你用日益衰老的身躯挑起半个家的重担,我从未出言感激,却又是清晰地明白——
不能没有你。
我出房门时而能见你那笔直的身影,你一手提着四五个放上衣物的衣架,一手纯熟地将钩子挂上金属杆。阳光明媚,透过纱窗直通木地板,你的黑发如同渡上了层金——那是染的,你喜欢让自己的样貌看上去更年轻,更有精气神,但我们家里人又何尝不知那乌黑亮丽下的霜白。

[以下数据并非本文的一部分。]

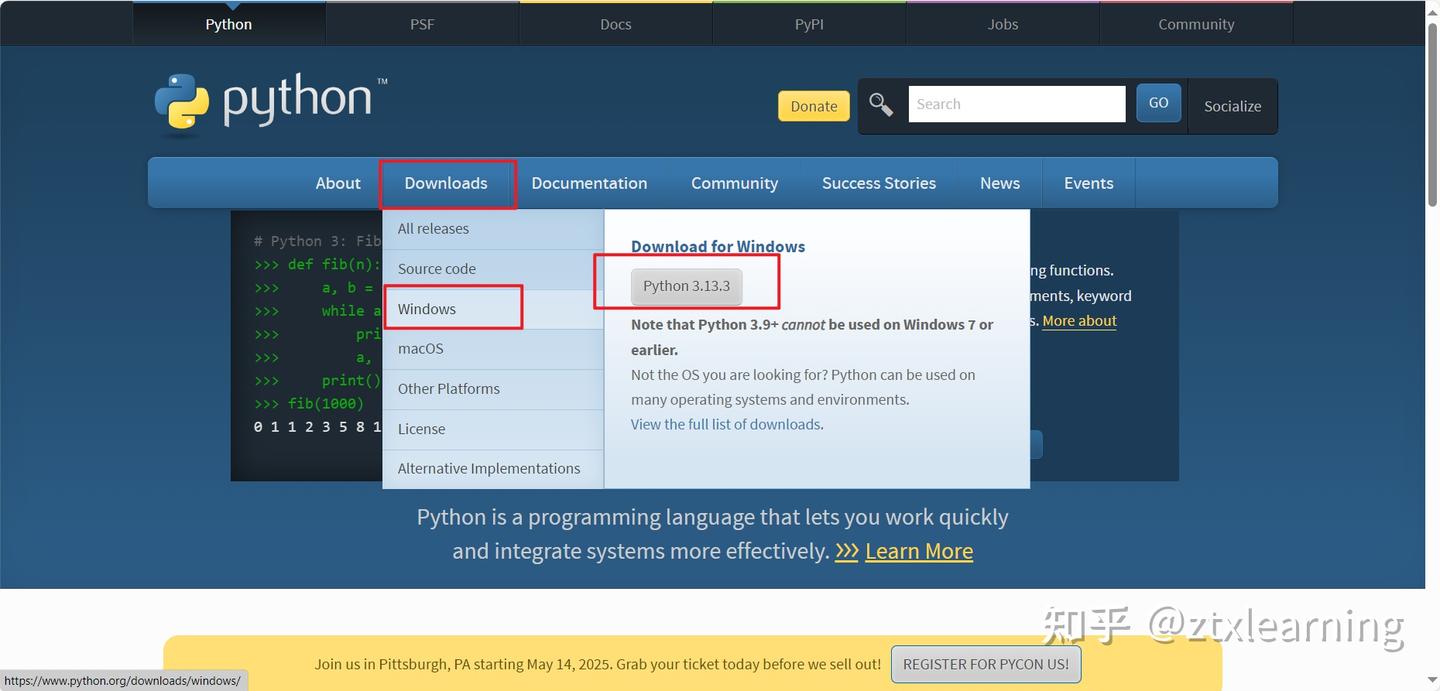Open Other Platforms downloads
Screen dimensions: 1440x691
[x=448, y=388]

你工作了一辈子,年轻时的拼搏,年迈后的付出。你总会抱怨干了一天的活,闲下来却又不知所措,只能戴着老花镜将走远路购来的报纸翻得哗哗作响。
现在还哪来那么多书报亭呢?
你总归会想那北方却相比于此地更加温暖的家。父母笑言无人在耳旁唠叨,也清楚自身得将精力从工作上分些许给这个家作为暂时的支柱。
第一周,懈怠至极。
到了饭点全凭外卖或是周末的剩饭过活,衣服三天洗一次,甚至于因为没来得及收起来被温柔的春雨狠狠伺候了一番。
此时,我们这才意识到自己已经被你娇惯到这个程度了。
我也时不时会去帮个忙,但收衣服的
时候总会像孙悟空挥舞金箍棒那样因为力度不够强行将收缩杆甩个一圈,接着杆顶上用来固定的盖子就摔了下来,杆子猛然如同真的金箍棒一般变长。
从阳台进到屋内的时候也总是毛手毛脚,磕额头都已经算正常情况了,总觉如今动手能力并未提高,抗击打能力倒是直线上升。
更可笑的便是衣服都分不清谁是谁,将爸爸叫上来问问,那仿佛无所不知的男人一脸茫然,最后还是妈妈回来连同大大小小的问题一同解决。
今天又是吃着外卖,各种美食吃多了也食之无味,对食物感到幸福的余额早就爆表。爸爸边喝酒边瞧着手机,银屏给他的眼镜增添了一颗小小的明星,不知看到什么文章,只余感慨:“我……也是‘巨婴’啊!”
巨婴。我细细琢磨着这实则浅显易懂的词语,想发出长叹,然而卡在喉咙里怎么也出不来。
你本该享受应得的退休生活,却为了这个家庭忙碌至今,当我们有所察觉,已如烟瘾般难以脱离。
四人之家不可失去任何一人,但我们也该有所成长,从你那早已不再丰满的羽翼中脱离不切实际的温暖,继而去展望更广阔的俗世烟火。